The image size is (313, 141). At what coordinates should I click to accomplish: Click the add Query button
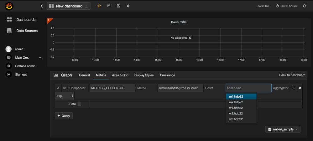click(64, 116)
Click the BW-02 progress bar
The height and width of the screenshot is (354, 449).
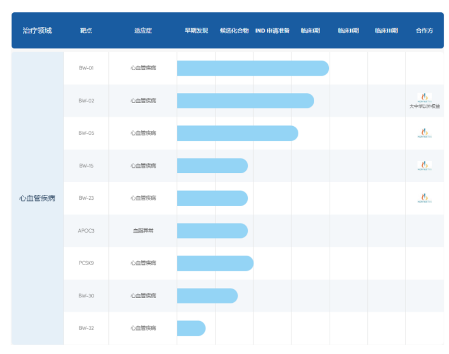(245, 101)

..........

Reproduce the entries above word for word. Pictures stay out.

The image size is (313, 141). At what coordinates should I click to accomplish: Click the add Query button
click(64, 116)
Click the BW-02 progress bar
The height and width of the screenshot is (354, 449).
(245, 101)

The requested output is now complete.